* [Passage for review]
2 May 2023
We recently caught up with Debbie Munro, the Associate Professor in Mechanical Engineering, and Lead for the Minor in Biomedical Engineering at the University of Canterbury.
What is your role at the University of Canterbury?
I’m the Associate Professor in Mechanical Engineering, the Lead for the Minor in Biomedical Engineering, and the Chair of the Faculty of Engineering Equity & Diversity Committee.
Is there an academic who inspired you to enter the world of academia?
I had a mathematics professor, Dr Vince Panico, who taught me Calculus I and then Calculus II. When my grade slipped from an A to a B+ in Calculus II, he called me into his office to ask what he was doing wrong and how he could teach better to help me. I explained that it was my Physics course that was the problem. I literally had no time to study for Calculus II and was getting a B+ without studying at all, as I was failing Physics. He thought about it for a moment and then volunteered to tutor me for three hours every Sunday in Physics so that I could succeed in both courses. Because of his tutoring, I not only got an A in Calculus II, but I salvaged a B- in Physics and chose to remain in Mechanical Engineering.
What’s the best thing about teaching engineering to students?
I love seeing that spark of understanding when I'm lecturing. It's very challenging to teach right now because so many students prefer to watch the recordings online, but it's still my favourite part. These days, I also get a lot of enjoyment with helping with final year design projects and engaging with my postgrads on their individual research projects. My goal with both these groups is to develop independent researchers, and it's wonderful to watch their growth.
What would be your dream student project to supervise?

* [Material provided]

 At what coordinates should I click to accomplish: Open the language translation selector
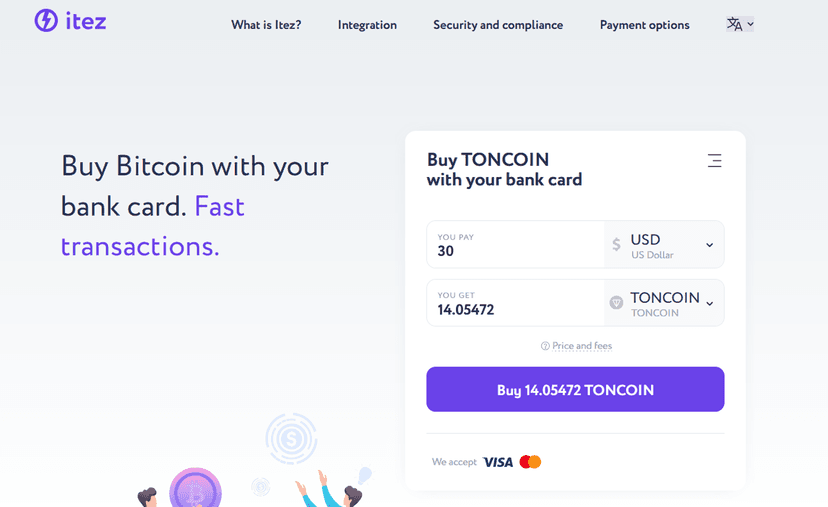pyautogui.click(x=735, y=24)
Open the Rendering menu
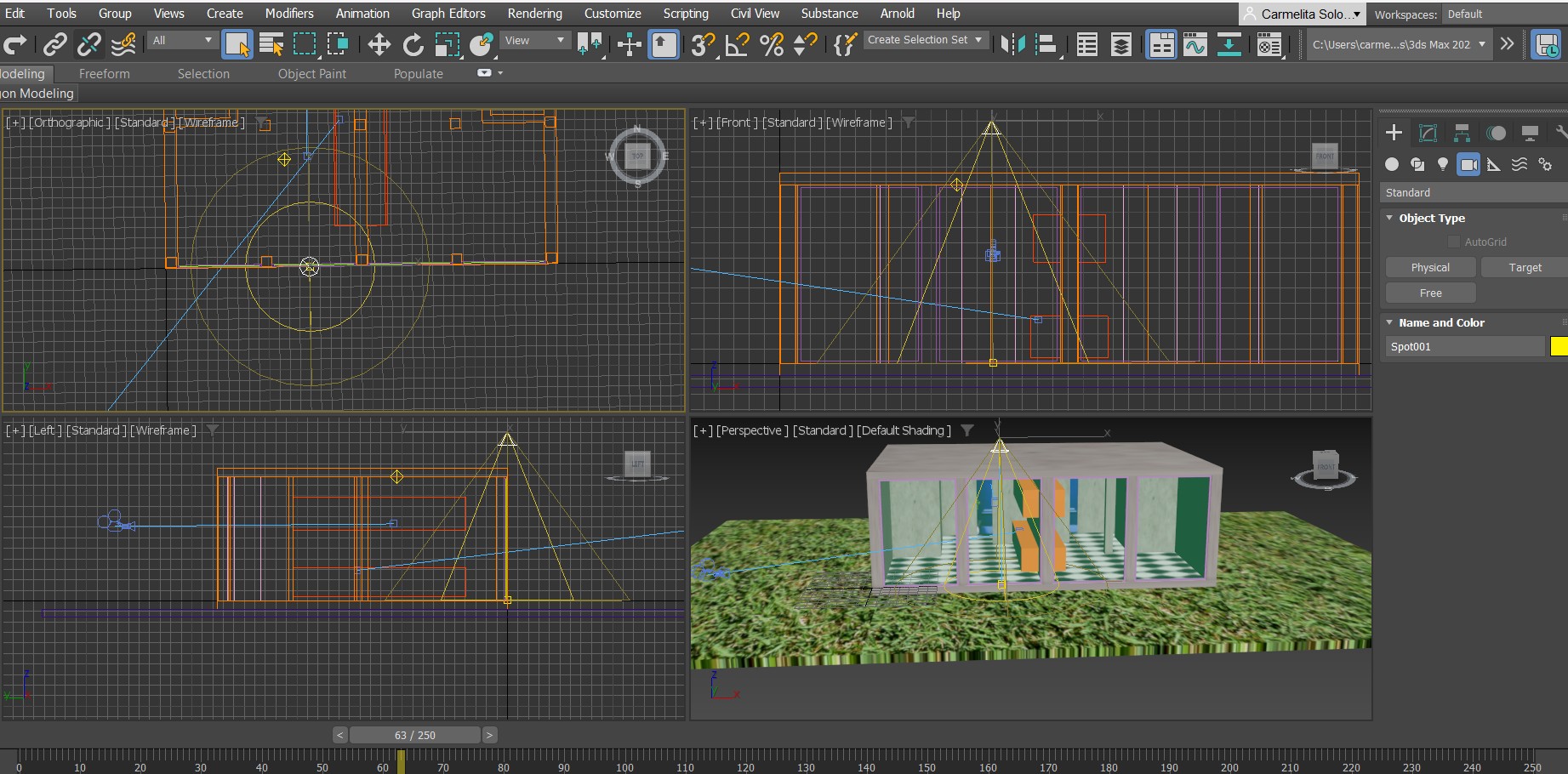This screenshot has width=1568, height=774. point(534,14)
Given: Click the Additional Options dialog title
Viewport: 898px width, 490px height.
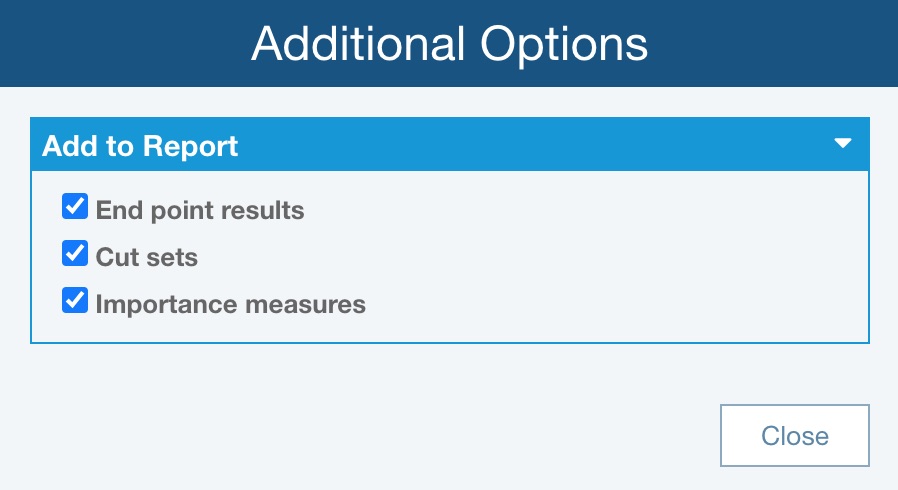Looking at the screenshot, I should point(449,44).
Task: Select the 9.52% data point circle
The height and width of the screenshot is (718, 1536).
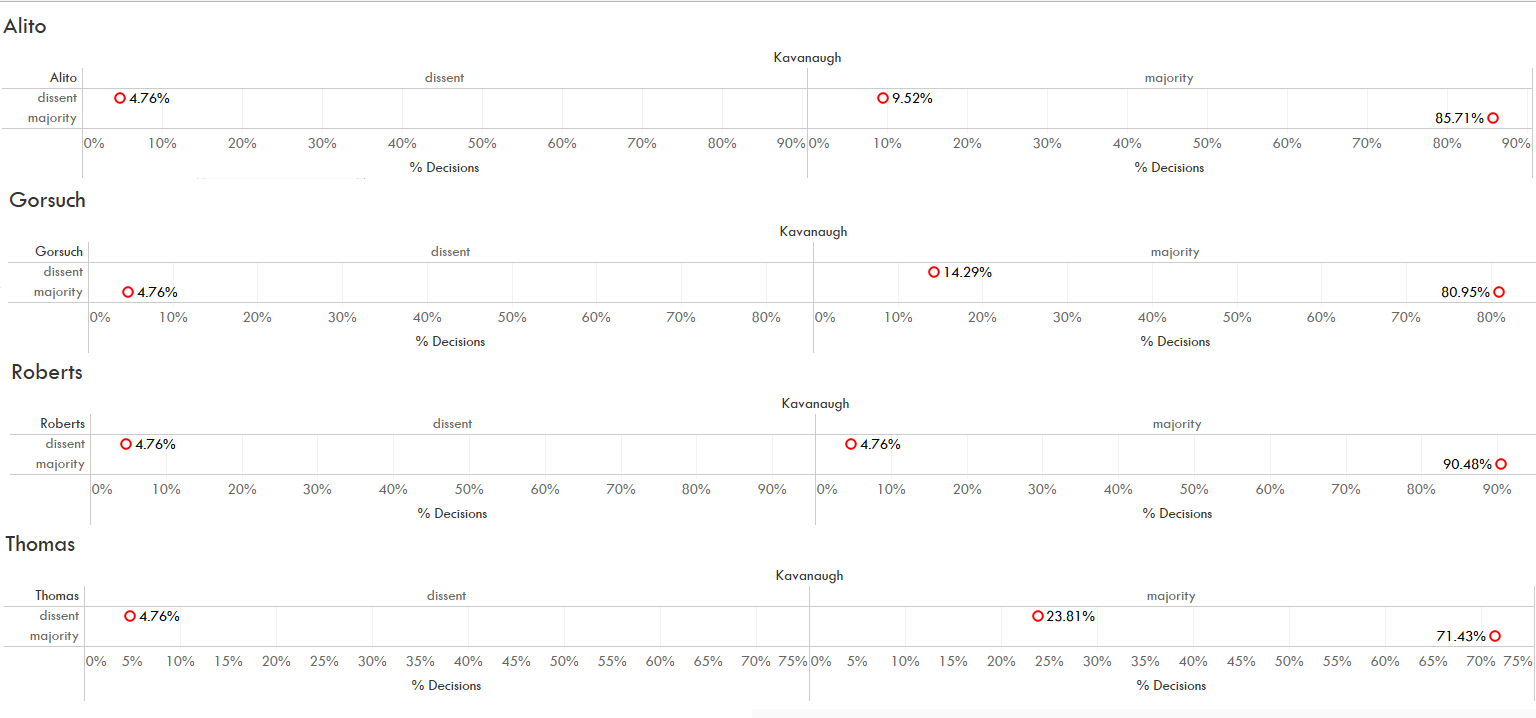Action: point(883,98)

==

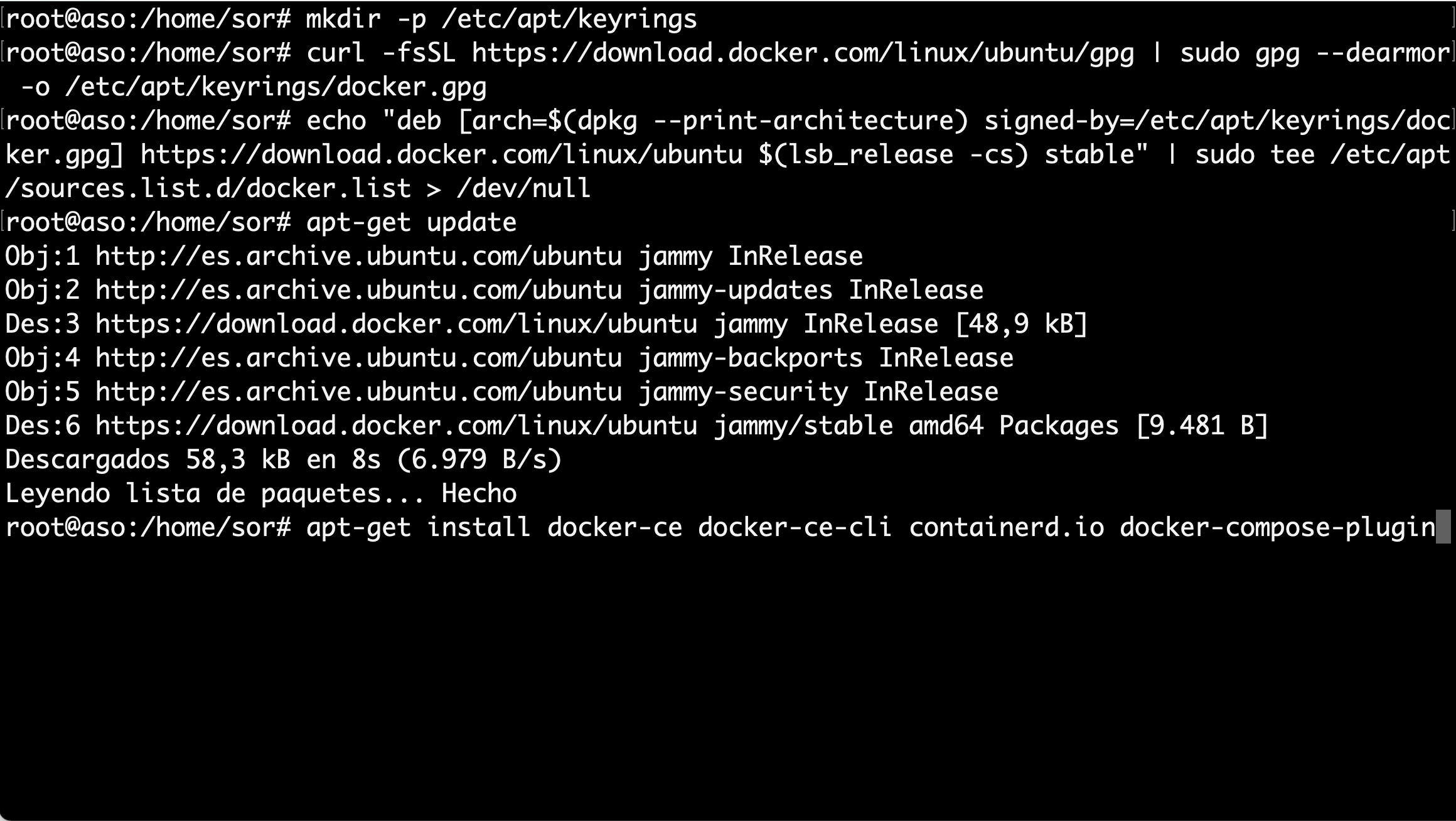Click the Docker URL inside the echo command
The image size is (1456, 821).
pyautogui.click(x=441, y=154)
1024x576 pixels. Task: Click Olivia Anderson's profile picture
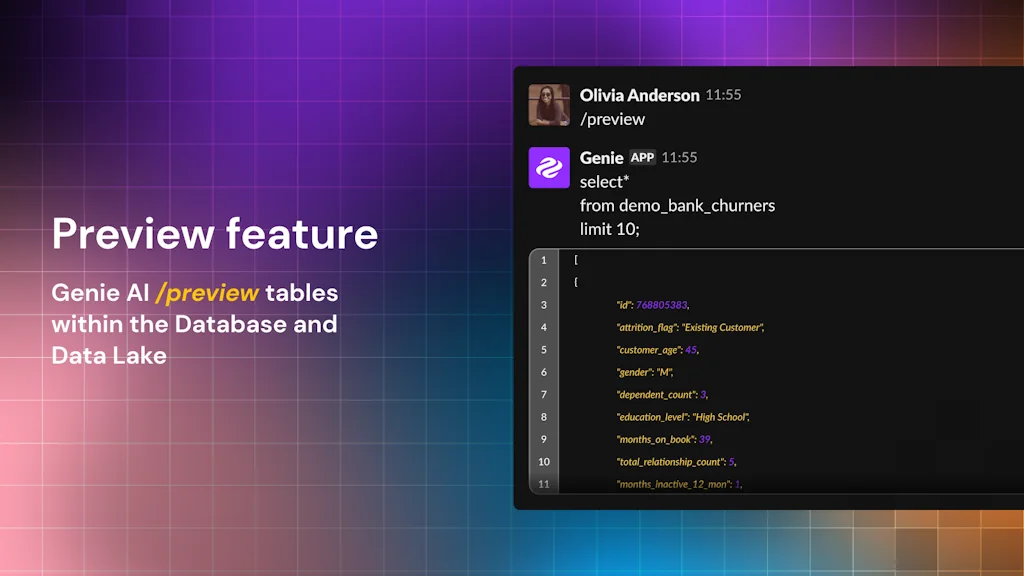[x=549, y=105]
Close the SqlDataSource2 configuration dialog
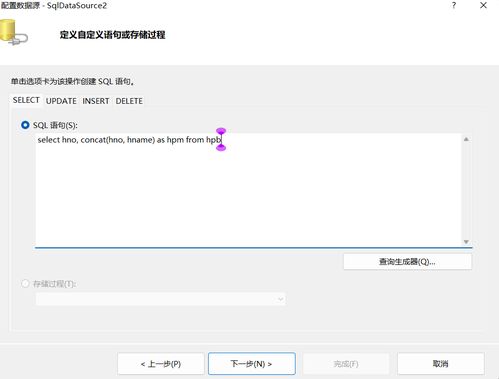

* [Complete the following]
a) Extract the part of the Debbie Munro interview from "Is there an" down to "in Mechanical Engineering.", word for word.
b) List every role Debbie Munro says she holds at the University of Canterbury in the interview.
c) Proceed with the Debbie Munro interview, picking up after its final line.
The rows have no connection to the interview with Debbie Munro.

* [Results of the exercise]
a)
Is there an academic who inspired you to enter the world of academia?
I had a mathematics professor, Dr Vince Panico, who taught me Calculus I and then Calculus II. When my grade slipped from an A to a B+ in Calculus II, he called me into his office to ask what he was doing wrong and how he could teach better to help me. I explained that it was my Physics course that was the problem. I literally had no time to study for Calculus II and was getting a B+ without studying at all, as I was failing Physics. He thought about it for a moment and then volunteered to tutor me for three hours every Sunday in Physics so that I could succeed in both courses. Because of his tutoring, I not only got an A in Calculus II, but I salvaged a B- in Physics and chose to remain in Mechanical Engineering.

b)
- Associate Professor in Mechanical Engineering
- Lead for the Minor in Biomedical Engineering
- Chair of the Faculty of Engineering Equity & Diversity Committee

c)
I like translational projects, so to me, any project that results in the foundation of a solid design for a medical device is fantastic. I want students to take their projects out into the world and build start-up companies that can improve people's lives.
What is one tip you would give all engineering students, regardless of which discipline they are studying?
Go to class every day, every time. You not only will stay on top of your studies, but you will meet peers, be able to form study groups, and have the opportunity to ask questions.
How do you introduce and incorporate sustainability concepts in your teaching?
I teach biomedical design, so I talk about universal design, sustainability, and bioethics. What I talk about is then incorporated into group discussions and hands-on activities, such as how could you keep infants warm without an electric infant warmer (using only locally sourced materials)?
Why are you a member of Engineering New Zealand?
I want to be part of the professional organisation that develops policies and standards, and the organisation that decides upon accreditation criteria for graduates from engineering programs.
What’s your favourite piece of engineering in Christchurch?
It's hard to choose, but probably the TASKA prosthetic hand for amputees, which has five fingers and allows a more natural grip for everyday life. It's rugged, robust, and intuitive to use as well. I've done quite a bit of student project supervision in the prosthetics space, and I'm really impressed by the quality of TASKA's device.
What do you do in your spare time?
I am a writer and will soon release my first novel, a hard science thriller about genetic engineering. I also love knitting and enjoy making cardigans and socks but have made many other items. On sunny weekends, you'll find me out walking, taking in the beautiful scenery Christchurch has to offer.